As explained in Unicode palette, code points that appear in the current layout are drawn with distinct white background. This makes it easy to visually "grasp" the layout and locate "holes" in the coverage.

The nature of the mapping (normal, dead key etc) is visually denoted by one or more markers:
(click on a character cell to see a full size version)

Code point marker normal mapping

Dark gray mark in the upper-left corner indicates a Normal mapping, i.e. the code point is mapped directly to a key / modifier combination.

Code point marker part of ligature

Red mark at the center of the left edge indicates that the code point appears in a Ligature
(note that this also includes non-BMP code points, which are internally represented as ligatures of UTF-16 surrogate pairs)

Code point marker dead character

Light gray L-shaped mark indicates that the code point is a dead character.
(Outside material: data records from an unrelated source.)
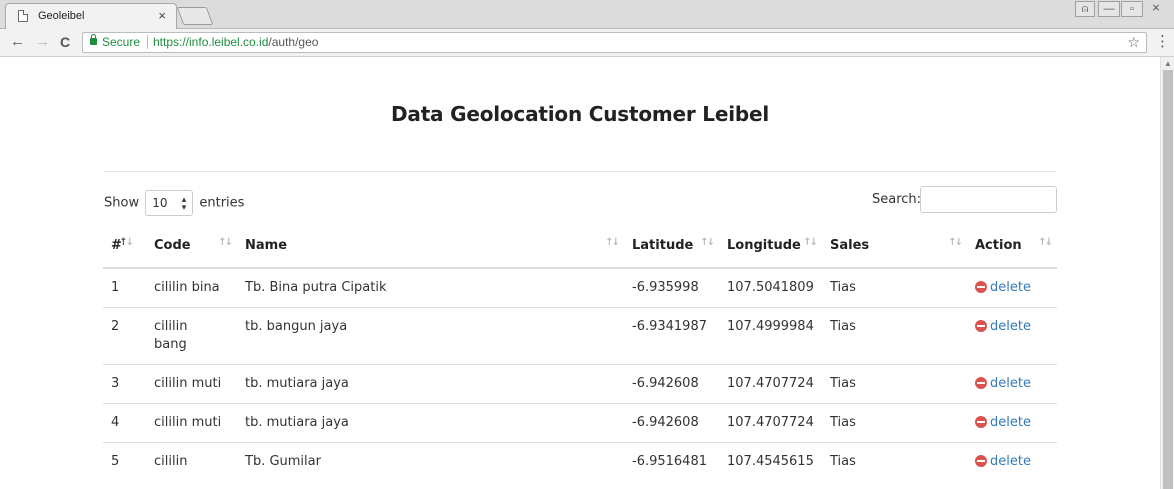 This screenshot has height=489, width=1174. Describe the element at coordinates (1168, 64) in the screenshot. I see `scroll-up-icon: ▲` at that location.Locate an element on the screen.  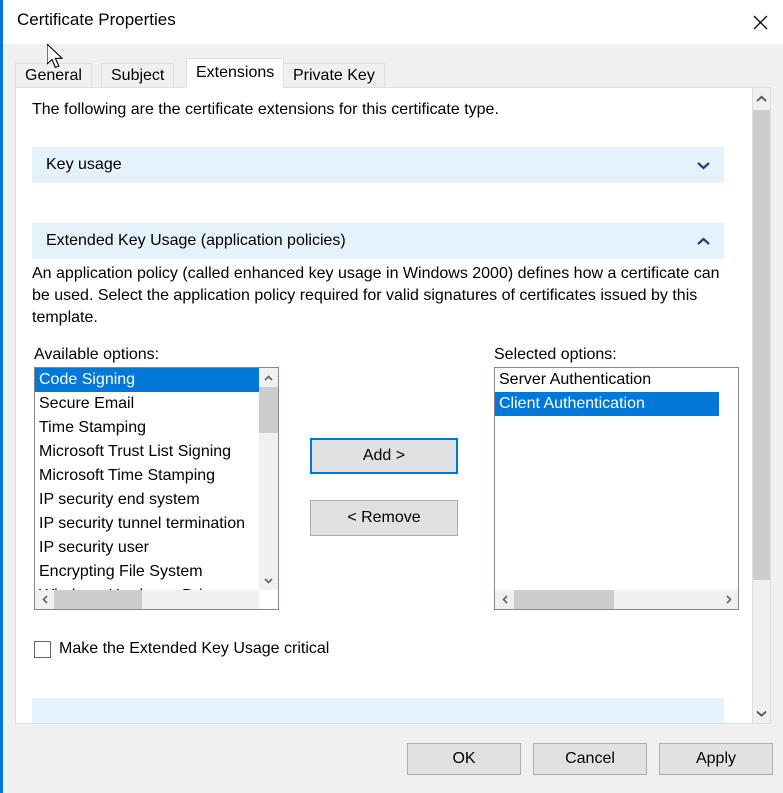
make-critical-label: Make the Extended Key Usage critical is located at coordinates (194, 648).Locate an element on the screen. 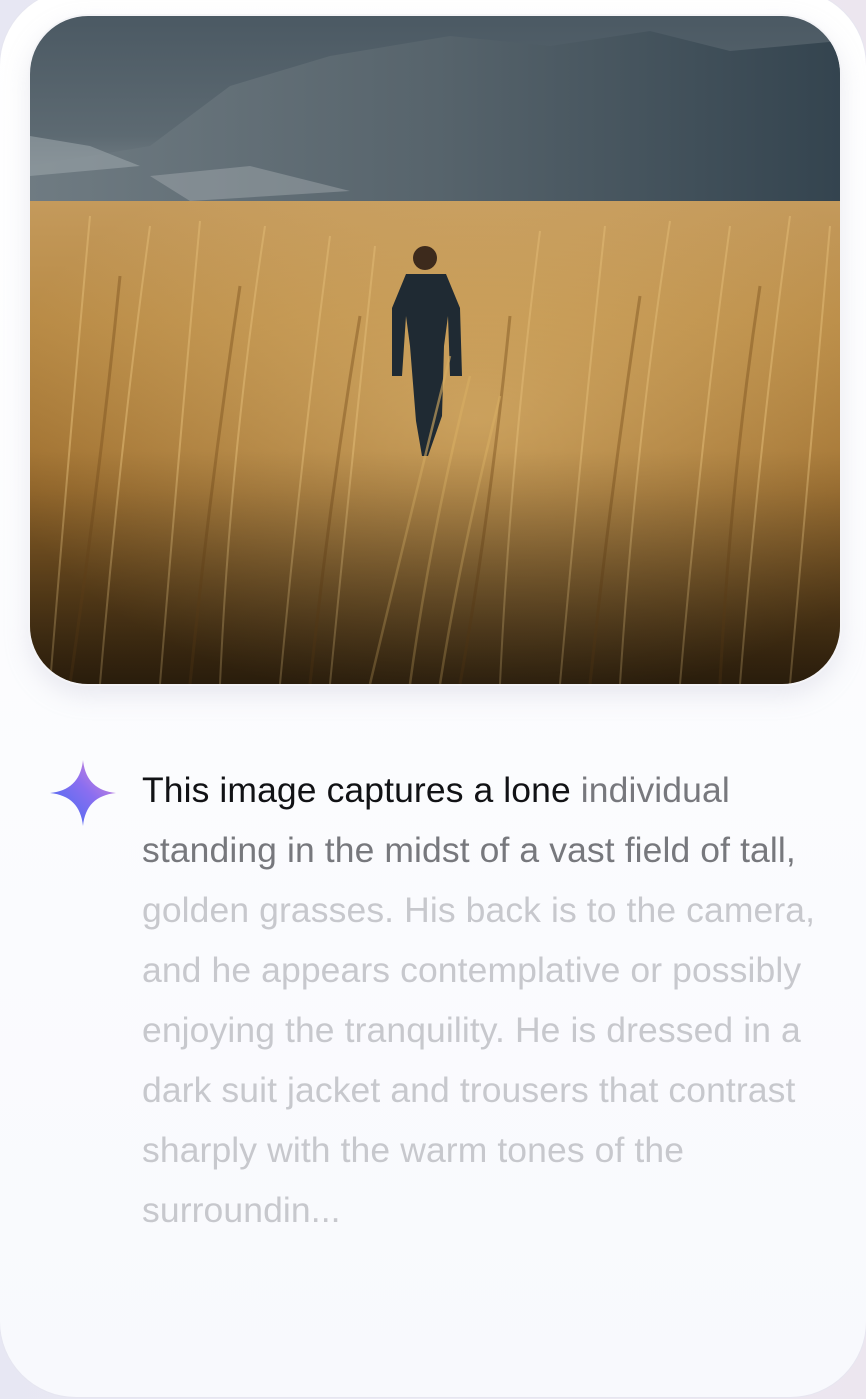 The image size is (866, 1399). caption-strong-text: This image captures a lone is located at coordinates (362, 790).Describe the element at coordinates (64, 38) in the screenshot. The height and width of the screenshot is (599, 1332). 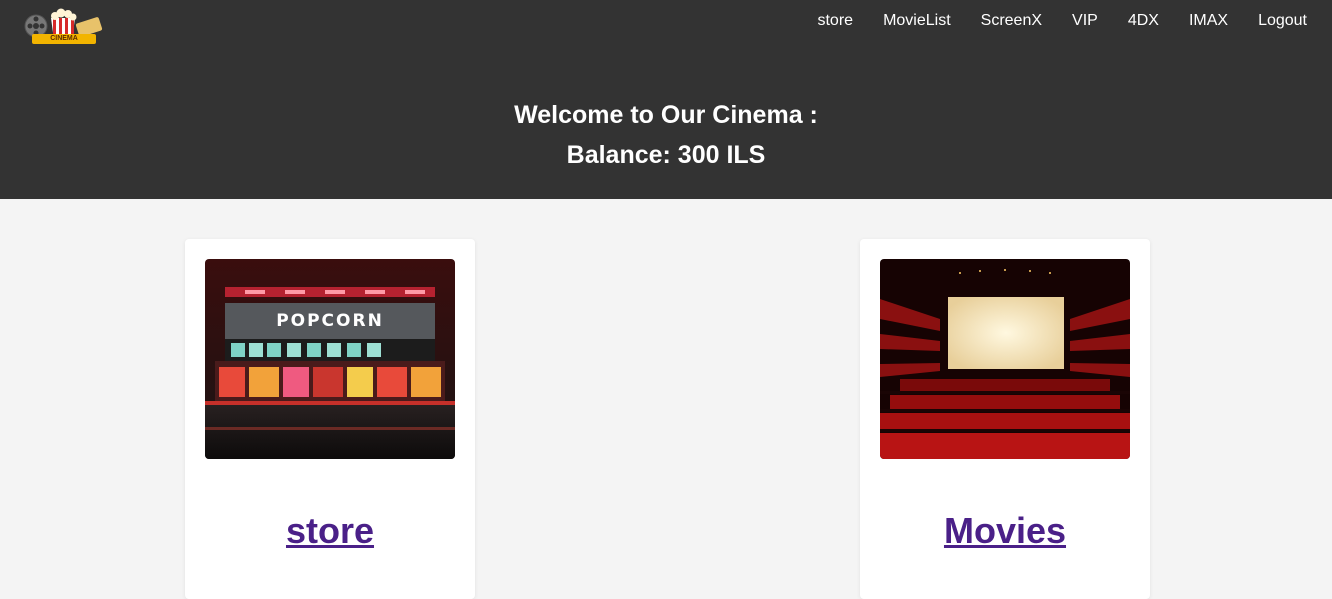
I see `logo-badge-text: CINEMA` at that location.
Code point marker dead char direct mapping

Feint blue mark in the upper-right corner indicates the the dead character is mapped directly to a modifier-key combination.
(dead characters only)

Code point marker dead char chained mapping

Feint blue mark in the lower-right corner indicates that the dead character is produced by chaining.
(dead characters only)

Code point marker dead char transformed by

Cyan mark at the center of the bottom edge indicates that the code point is transformed by a dead character..

Code point marker dead char produced by

Green mark in the lower left corner indicates that the code point is produced by a dead character.

If a code point appears under multiple mapping types, it will contain multiple overlaid mapping markers. For example, the following code point is mapped directly to a key / modifier combination, but it can also be produced through a dead character transformation:

KbdEdit Unicode palette multiple mapping markers

Visual cues like this are useful in locating redundant mappings. In this case, since the code point is accessible through a dead character, the key / modifier position it occupies is redundant and can be assigned to another code point without any loss of coverage.